Deep dives below target non-functional requirements (latency, scale, failure, cost, security).

Deep dive 1: conversation context vs GPU memory

Naive designs resend the full transcript every turn. At long threads that destroys TTFT and cost. Strong designs: (1) store messages durably in a session store, (2) build a prompt view with budgeted truncation/summarization of old turns, (3) reuse prefix KV cache for shared system prompts and stable conversation prefixes. Regenerate must fork from a parent message id without mutating the prior assistant turn (users compare variants).

Deep dive 2: model routing and cost

Route by intent/complexity: short factual → small/fast model; long reasoning → flagship; tool-heavy → agent path (out of scope unless asked). Expose model choice in the API but also allow server-side override under load (shed to cheaper model with user-visible notice). Meter tokens before and after generation; reject when quota would go negative rather than completing then billing.

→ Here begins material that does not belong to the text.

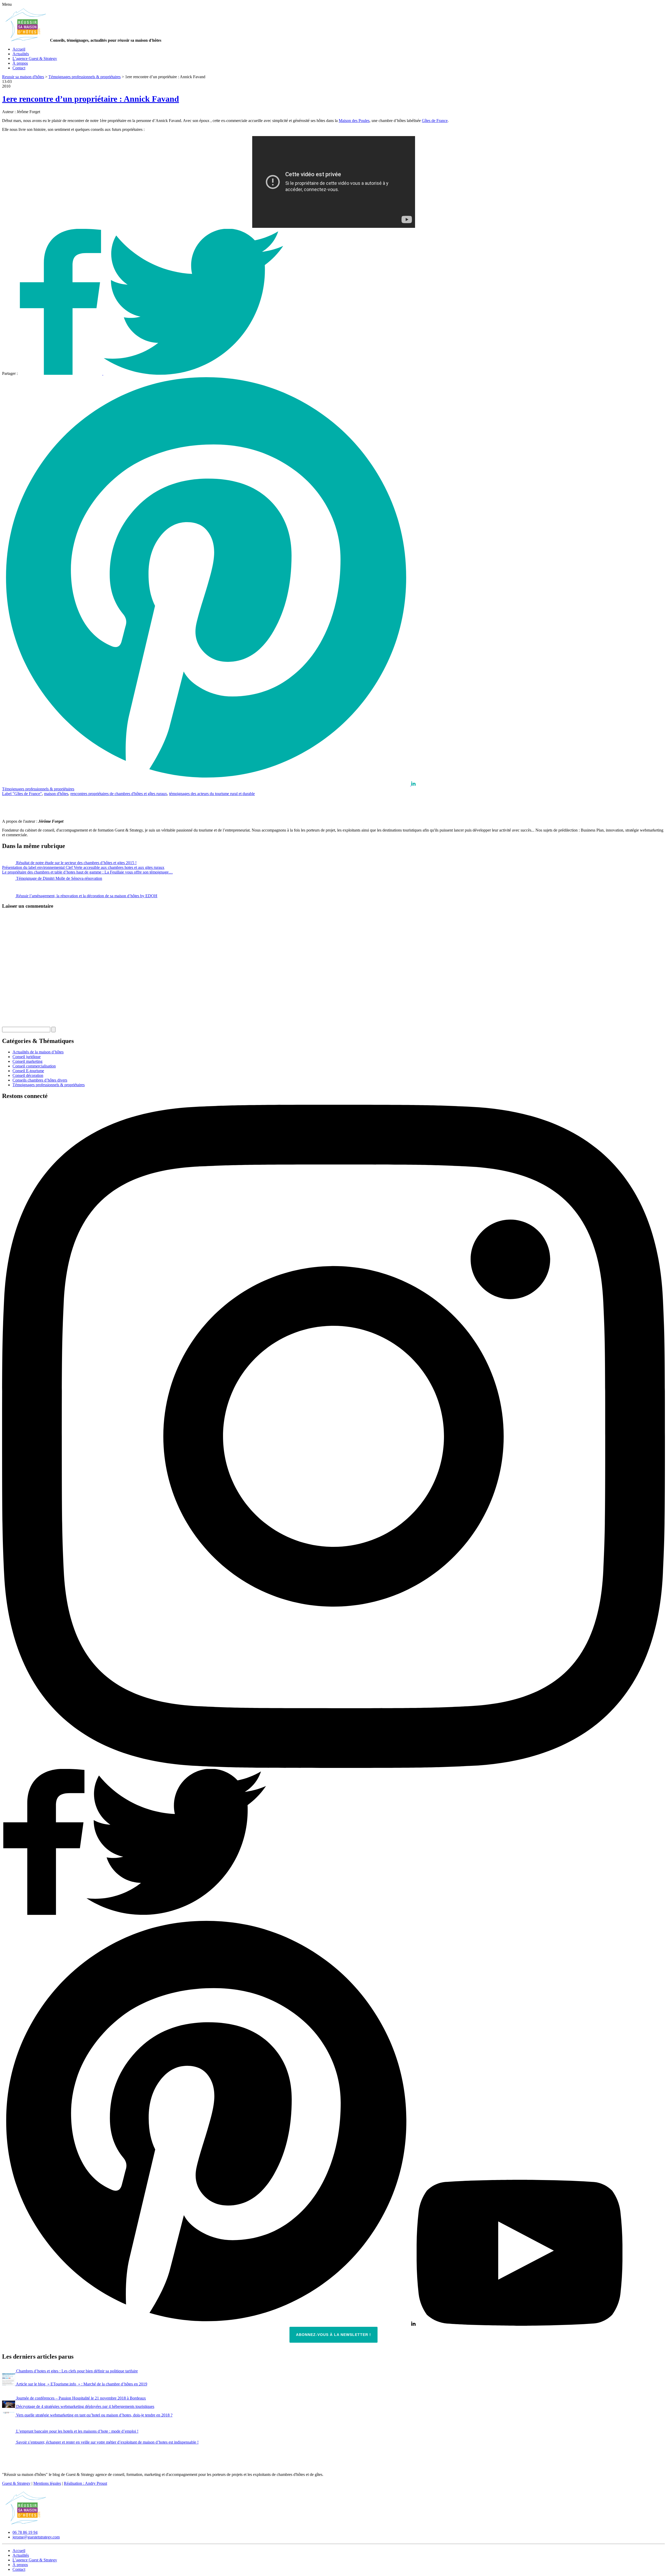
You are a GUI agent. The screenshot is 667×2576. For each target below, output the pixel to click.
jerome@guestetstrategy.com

Deep dive 3: safety without killing latency

Input classifiers on the critical path (PII, jailbreak, self-harm) with fail-closed for high-severity categories. Output classifiers can stream-with-delay (buffer N tokens) or post-check with kill switch mid-stream. Human review queue for borderline cases — same discipline as moderation deep dives, but tied to conversation UX (show "content filtered" without leaking the blocked span).

Deep dive 4: overload, retention, and 45-min composition

Under overload: 429 + retry-after, or shed to a smaller model with a user-visible banner — never corrupt session state. Keep TTFT ~200ms P50; budget context (summarize/truncate older turns). Ship retention (e.g., 30/90 day) + delete for GDPR. In 45 minutes, compose serving (01), safety (05), quotas (09) — do not redraw the inference scheduler from scratch.

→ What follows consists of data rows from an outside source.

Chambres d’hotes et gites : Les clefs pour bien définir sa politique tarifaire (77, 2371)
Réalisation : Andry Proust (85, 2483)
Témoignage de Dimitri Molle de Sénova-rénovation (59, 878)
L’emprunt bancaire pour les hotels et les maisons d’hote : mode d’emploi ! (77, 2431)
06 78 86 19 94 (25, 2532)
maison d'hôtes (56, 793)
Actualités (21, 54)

Deep dive 5: conversation-store consistency and residency (Staff+)

At multi-region scale the hard bug is not "can we store JSON messages" — it is branch-safe regenerate under concurrency plus data residency. Prefer a primary per residency zone (EU/US) with sticky routing by user_region; do not asynchronously replicate full transcripts across regions unless the user migrates. For regenerate/edit: optimistic concurrency on parent_message_id + conversation version; lost updates create duplicate branches or orphaned assistant turns. Error budget example: 99.9% stream success allows ~43 min/month of generation failures — burn that budget on inference overload, not on silent history corruption. Tie model defaults to the release bundle (19) so a canary rollback does not leave sessions pinned to a yanked model id.

What's expected at each level

  • Mid-level: client → LLM API → store messages; mentions streaming.
  • Senior: sessions, quotas, input/output safety, basic model choice.
  • Staff+: prefix caching / context budgeting, regenerate branching with concurrency control, load shedding with UX, residency-aware storage, cost-per-conversation as an explicit SLO.
  • Principal: composes platform building blocks; sets error budgets across TTFT vs availability vs safety false-blocks; designs retention/compliance and model-release coupling for conversation data.

Follow-up questions to expect

  • "How do you handle a user editing an earlier message?" (Truncate/branch from that point; invalidate dependent assistant turns.)
  • "What if inference is overloaded?" (Priority queues, 429 with retry-after, optional model downgrade.)
  • "How do attachments change the design?" (Async extract → chunk → attach as context refs; virus scan.)
  • "What do you refuse to redesign in 45 minutes?" (Answer: the GPU scheduler — reference 01 and spend time on sessions, streaming UX, safety, and quotas.)